Special to the AmNews
The head of a group appointed by Caribbean leaders to force Britain and other European countries to compensate the region for the horrors of the transatlantic slave trade wants British Prime Minister David Cameron to own up to the genocide against Caribbean people and be prepared to act accordingly.
Professor Hilary Beckles, vice chancellor of the University of the West Indies, has written an open letter to Cameron, just days before he visits Jamaica and addresses a joint session of the island’s parliament.
Cameron is coming to Jamaica against a background of statements by at least two British ministers who have made it clear that Britain has no intention of paying reparations to the Caribbean for the slave trade, despite the fact that it was one of the biggest players, and several firms, such as Barclays, that still have interests in the region have built their wealth on the blood of African slaves. Others in the sights of the region include Spain, the Netherlands, Portugal and France.
“It is not an issue that can be further ignored, remain under the rug or placed on back burners, as your minister who recently visited us so aptly described your agenda for Jamaica and the Caribbean,” Beckles wrote in a tough piece to Cameron. “You are a grandson of the Jamaican soil, who has been privileged and enriched by your forebears’ sins of the enslavement of our ancestors.”
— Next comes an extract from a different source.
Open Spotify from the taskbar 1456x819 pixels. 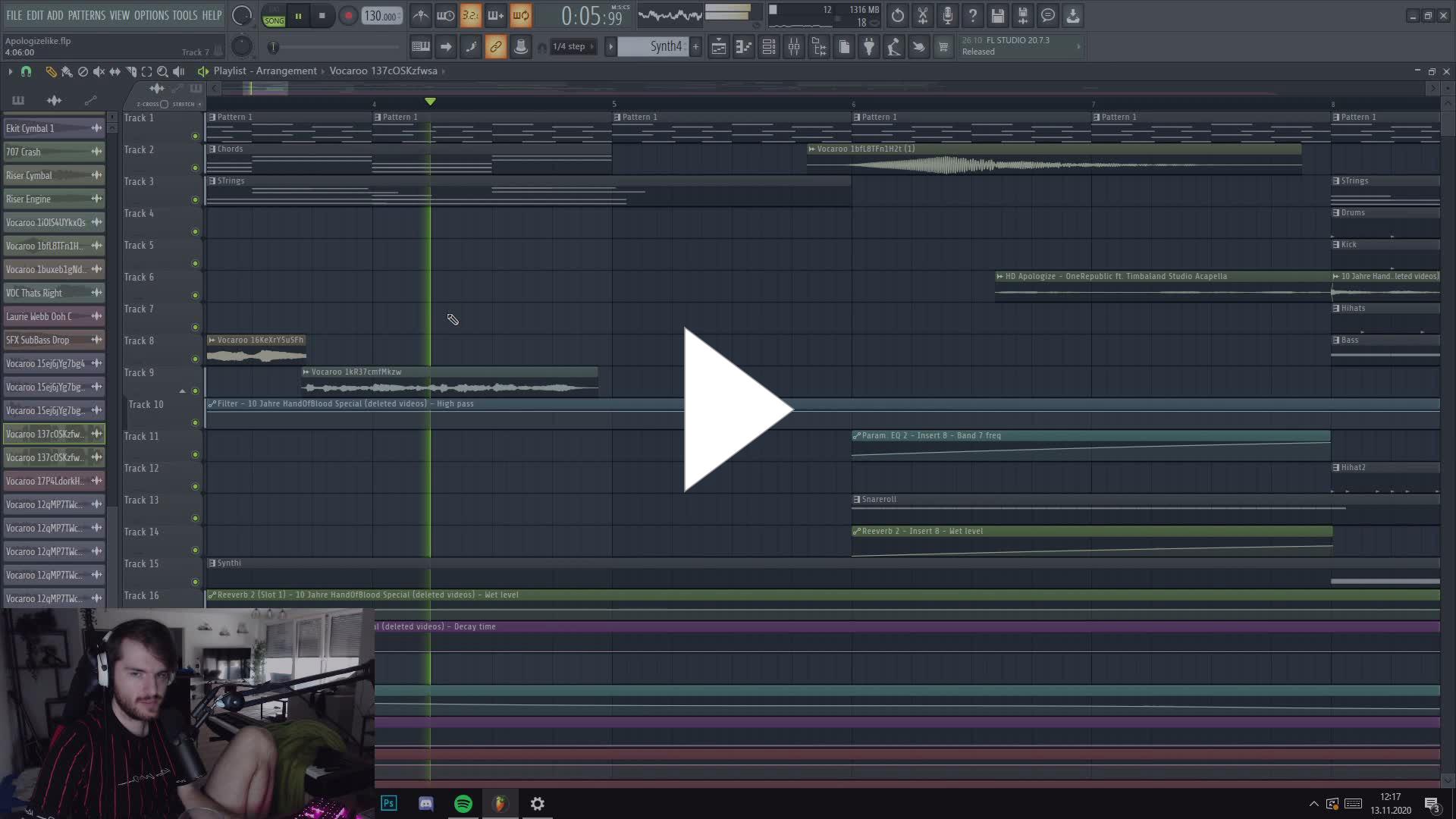pyautogui.click(x=463, y=803)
Two years ago, regional leaders decided to set up a Caribbean-wide team to research the horrors of the slave trade and to make a case for Europe to compensate the region for it.
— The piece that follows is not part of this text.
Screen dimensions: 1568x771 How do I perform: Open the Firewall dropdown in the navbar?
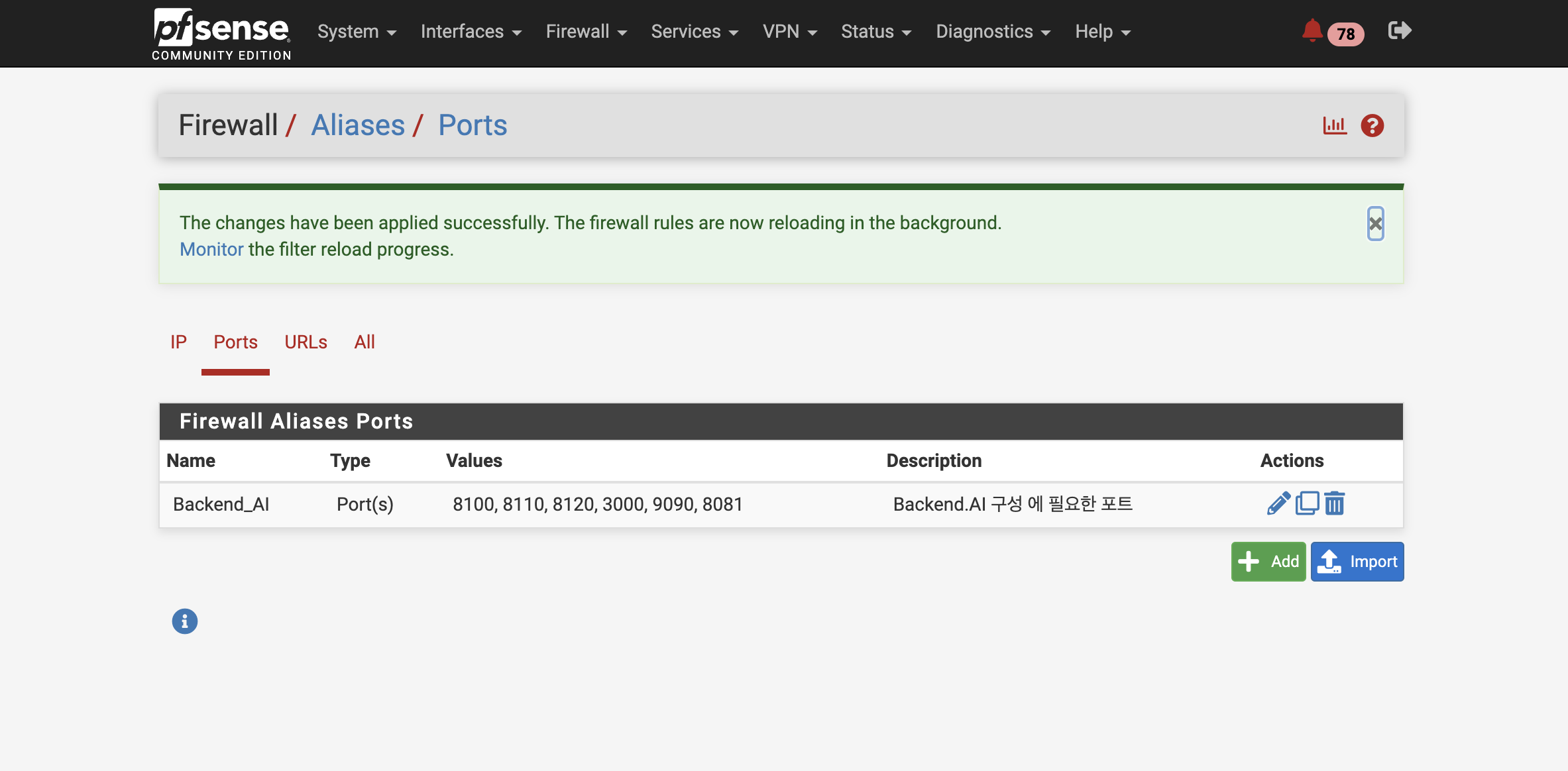point(586,32)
The governments have already retained the services of a British law firm that not so long ago forced London to pay financial compensation to surviving members of a Kenyan resistance group who were brutalized by British soldiers during the colonial era.
Preliminary advice from the attorneys indicate that the Caribbean already has a strong case and should remain resolute in its plans to take the case to courts in Europe for final determination.
Beckles even dared to suggest to Cameron that London has plans to undermine the collective regional effort by treating Jamaica better than the other members of the regional trading bloc.
“In the four corners of Kingston, there are already whispers that your strategy will be to seek a way to weaken Jamaica’s commitment to Caribbean reparations in a singular act of gift granting designed to divide and rule and to subvert the regional discourse and movement. You, sir, are a Briton, not a Greek, and we have no reason therefore to fear what you bear. But we do ask that you recall that the Caribbean region was once your nation’s unified field for taxation, theater for warfare and space for the implementation of trade law and policy. Seeing the region as one is therefore in your diplomatic DNA, and this we urge that you remember.”
The umbrella reparations commission has branch groups and representatives across the Caribbean and is engaged in intense research to prove the negative effects of the slave trade and its lasting effects to this day, and to provide other evidence that would be needed in a court.